Strona:PL Jan Kasprowicz-Dzieła poetyckie t.2.djvu/105

Z Wikiźródeł, wolnej biblioteki
Ta strona została uwierzytelniona.
JEDEN Z TŁUMU.
Ludzie! nie licytujta! żałoba jest! ludzka krew jest!...


INNY Z TŁUMU.
A bo to niema tutaj Miemców, co będą licytować bez nas?...


INNY Z TŁUMU.
Nie damy im... Panie folcyer! dziś licytować nie można! żałoba jest!...


WRÓBEL.
Robaszku! Żałoba, żałoba, a...


JEDEN Z TŁUMU.
Wy, dziadu, bądźcie cicho!
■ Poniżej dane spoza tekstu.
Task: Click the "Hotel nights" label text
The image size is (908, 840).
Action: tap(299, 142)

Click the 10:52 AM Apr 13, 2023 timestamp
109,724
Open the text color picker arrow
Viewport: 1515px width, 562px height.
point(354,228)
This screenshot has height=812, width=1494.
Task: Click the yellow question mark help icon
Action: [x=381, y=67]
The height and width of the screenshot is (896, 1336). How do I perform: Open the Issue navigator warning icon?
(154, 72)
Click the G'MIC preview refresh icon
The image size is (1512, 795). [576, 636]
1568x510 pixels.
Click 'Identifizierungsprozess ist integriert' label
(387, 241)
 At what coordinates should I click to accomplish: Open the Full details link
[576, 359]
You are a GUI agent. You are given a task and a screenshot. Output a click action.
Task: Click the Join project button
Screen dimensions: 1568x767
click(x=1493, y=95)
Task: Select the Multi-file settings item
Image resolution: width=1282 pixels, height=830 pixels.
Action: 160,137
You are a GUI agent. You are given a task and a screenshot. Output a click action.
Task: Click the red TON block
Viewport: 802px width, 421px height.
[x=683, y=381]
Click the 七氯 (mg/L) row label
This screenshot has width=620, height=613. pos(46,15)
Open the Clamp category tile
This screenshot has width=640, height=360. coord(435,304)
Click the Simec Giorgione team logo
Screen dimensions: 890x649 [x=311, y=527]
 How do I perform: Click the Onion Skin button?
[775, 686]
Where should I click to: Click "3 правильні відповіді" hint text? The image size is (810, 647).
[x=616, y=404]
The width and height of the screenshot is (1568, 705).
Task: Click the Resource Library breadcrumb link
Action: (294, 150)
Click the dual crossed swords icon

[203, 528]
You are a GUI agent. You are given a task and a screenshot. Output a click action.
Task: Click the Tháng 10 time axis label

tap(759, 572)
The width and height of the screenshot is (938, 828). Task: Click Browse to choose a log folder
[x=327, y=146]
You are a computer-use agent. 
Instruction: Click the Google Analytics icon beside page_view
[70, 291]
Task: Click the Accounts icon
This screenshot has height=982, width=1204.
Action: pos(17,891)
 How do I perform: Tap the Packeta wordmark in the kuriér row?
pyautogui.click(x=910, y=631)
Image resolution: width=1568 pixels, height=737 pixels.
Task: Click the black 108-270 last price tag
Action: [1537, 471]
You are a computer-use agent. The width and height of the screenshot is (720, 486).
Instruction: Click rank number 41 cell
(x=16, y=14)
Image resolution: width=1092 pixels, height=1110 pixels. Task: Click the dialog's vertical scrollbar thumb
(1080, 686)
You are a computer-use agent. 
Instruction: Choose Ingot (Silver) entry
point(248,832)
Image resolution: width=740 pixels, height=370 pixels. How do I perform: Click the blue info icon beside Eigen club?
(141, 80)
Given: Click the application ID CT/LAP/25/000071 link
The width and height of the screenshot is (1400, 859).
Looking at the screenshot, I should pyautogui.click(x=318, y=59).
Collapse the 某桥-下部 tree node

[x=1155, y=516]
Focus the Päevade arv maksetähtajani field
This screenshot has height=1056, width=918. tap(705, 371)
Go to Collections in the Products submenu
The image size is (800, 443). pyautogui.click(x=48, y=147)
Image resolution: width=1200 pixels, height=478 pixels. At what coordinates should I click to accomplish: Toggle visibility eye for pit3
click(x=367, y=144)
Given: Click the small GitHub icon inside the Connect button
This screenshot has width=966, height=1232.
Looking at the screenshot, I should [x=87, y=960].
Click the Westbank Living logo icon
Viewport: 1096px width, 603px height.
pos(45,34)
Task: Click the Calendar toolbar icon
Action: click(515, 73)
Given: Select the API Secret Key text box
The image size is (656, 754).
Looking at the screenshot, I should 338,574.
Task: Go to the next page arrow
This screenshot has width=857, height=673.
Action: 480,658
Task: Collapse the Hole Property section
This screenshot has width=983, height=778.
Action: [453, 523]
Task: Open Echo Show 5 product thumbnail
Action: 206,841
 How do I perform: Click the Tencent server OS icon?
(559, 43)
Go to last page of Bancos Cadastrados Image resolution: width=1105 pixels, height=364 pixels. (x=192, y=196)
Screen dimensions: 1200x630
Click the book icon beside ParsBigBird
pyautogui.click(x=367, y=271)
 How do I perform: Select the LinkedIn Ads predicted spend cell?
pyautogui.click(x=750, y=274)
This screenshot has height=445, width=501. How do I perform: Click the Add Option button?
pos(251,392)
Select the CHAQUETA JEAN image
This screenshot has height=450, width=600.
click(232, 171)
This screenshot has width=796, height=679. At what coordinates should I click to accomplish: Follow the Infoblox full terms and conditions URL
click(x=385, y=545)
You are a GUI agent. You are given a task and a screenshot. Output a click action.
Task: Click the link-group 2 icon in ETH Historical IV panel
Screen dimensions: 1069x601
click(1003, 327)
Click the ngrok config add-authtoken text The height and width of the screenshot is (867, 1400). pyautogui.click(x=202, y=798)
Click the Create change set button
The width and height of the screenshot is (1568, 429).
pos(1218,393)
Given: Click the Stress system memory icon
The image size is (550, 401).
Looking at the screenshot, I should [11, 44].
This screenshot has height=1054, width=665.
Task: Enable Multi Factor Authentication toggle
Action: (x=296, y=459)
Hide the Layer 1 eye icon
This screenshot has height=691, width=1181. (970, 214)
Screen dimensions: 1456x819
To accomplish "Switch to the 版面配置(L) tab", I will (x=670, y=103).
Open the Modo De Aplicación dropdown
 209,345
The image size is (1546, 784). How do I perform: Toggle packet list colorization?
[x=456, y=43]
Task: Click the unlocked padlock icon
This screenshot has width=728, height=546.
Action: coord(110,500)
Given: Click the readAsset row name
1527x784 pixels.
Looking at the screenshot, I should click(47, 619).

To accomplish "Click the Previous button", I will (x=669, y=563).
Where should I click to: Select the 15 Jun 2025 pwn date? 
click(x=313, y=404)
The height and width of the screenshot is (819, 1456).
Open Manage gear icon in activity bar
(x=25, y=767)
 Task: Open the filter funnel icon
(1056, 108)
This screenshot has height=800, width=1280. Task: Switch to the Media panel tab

Zbrodniarz jesteście... Chłopy! wyrzućta tego psa za drzwi... Nie dosyć jednej plagi na ten naród polski, jeszcze on marnuje ludzi...


INNI Z TŁUMU.
Wyrzucić go! a Miemcom zabronić licytować...

Kilku wypycha Wróbla.
Wpada jedna z kumoszek.


KUMOSZKA.
Chłopy! chłopy!... nieszczęście się stało!... Cierpik się powiesił!... Za stodołą Zielaznego — tak, żeby go nikt nie widział... Ja przypadkiem szłam przez zapłocie — zobaczyłam... O czy to się świat już kończy!...

Wybiega kilku chłopów.

KOMORNIK.
Co? powiesił się?... A gdzie żona? jedno tu potrzebne.